On Thu, Feb 15, 2018 at 1:56 PM, Dan Williams dan.j.williams@intel.com wrote:
So I don't mind removing it, but I don't think it is garbage. It's there purely as a notification to the odd kernel developer that wants to pass "insane" index values,
But the thing is, the "index" value isn't even kernel-supplied.
Here's a test: run a 32-bit kernel, and then do an ioctl() or something with a negative fd.
What I think will happen is:
- the negative fd will be seen as a big 'unsigned int' here:
fcheck_files(struct files_struct *files, unsigned int fd)
which then does
fd = array_index_nospec(fd, fdt->max_fds);
and that existing *STUPID* and *WRONG* WARN_ON() will trigger.

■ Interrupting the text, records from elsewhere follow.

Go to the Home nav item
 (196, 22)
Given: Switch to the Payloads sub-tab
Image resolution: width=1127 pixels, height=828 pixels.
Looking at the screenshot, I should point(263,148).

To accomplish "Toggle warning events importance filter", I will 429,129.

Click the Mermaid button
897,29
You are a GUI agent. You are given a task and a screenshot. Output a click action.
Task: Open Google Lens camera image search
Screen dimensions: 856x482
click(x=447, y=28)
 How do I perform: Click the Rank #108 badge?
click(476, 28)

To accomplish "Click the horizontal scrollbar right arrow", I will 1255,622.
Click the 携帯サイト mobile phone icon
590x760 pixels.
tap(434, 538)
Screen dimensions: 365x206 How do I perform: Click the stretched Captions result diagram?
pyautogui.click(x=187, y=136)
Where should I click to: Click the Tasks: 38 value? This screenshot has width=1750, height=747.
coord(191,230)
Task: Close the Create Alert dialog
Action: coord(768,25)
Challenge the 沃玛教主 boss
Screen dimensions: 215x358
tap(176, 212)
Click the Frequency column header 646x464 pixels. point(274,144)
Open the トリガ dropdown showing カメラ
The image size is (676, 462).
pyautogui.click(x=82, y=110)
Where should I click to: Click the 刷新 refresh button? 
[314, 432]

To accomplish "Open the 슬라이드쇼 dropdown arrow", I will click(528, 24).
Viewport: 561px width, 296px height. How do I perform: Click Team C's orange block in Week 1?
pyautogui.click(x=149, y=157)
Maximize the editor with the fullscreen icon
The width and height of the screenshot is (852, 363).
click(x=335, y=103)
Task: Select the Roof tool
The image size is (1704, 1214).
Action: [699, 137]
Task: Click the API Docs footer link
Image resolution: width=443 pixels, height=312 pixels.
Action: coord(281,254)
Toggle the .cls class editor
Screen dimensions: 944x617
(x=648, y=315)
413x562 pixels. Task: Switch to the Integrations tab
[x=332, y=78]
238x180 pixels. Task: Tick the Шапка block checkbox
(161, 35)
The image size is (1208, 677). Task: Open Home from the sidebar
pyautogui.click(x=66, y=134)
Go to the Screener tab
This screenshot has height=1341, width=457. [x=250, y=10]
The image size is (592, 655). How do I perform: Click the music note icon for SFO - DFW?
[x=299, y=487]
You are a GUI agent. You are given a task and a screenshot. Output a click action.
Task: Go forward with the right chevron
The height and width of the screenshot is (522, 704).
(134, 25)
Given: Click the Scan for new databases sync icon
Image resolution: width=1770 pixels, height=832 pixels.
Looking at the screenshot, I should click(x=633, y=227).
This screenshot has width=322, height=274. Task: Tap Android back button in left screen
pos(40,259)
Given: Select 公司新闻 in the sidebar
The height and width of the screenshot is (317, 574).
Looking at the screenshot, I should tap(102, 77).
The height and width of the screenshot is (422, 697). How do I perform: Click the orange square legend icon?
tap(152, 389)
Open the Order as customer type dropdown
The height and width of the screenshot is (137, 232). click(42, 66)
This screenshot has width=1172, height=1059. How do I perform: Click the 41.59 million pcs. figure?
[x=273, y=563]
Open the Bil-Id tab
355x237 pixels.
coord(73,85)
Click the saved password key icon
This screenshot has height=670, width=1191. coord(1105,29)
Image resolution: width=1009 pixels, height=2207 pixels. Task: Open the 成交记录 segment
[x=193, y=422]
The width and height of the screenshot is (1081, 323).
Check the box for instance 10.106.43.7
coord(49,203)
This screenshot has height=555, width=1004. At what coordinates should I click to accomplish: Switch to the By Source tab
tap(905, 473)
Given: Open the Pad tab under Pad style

Sure, you can't trigger it on 64-bit kernels because there the "unsigned int" will be small compared to LONG_MAX, but..
It is simply is *wrong* to check the "index". It really fundamentally is complete garbage.
Because the whole - and ONLY - *point* of this is that you have an untrusted index. So checking it and giving a warning when it's out of range is pure garbage.
Really. That warning must go away. Stop arguing for it, it's stupid and wrong.
Checking _size_ is one thing, but honestly, that's questionable too.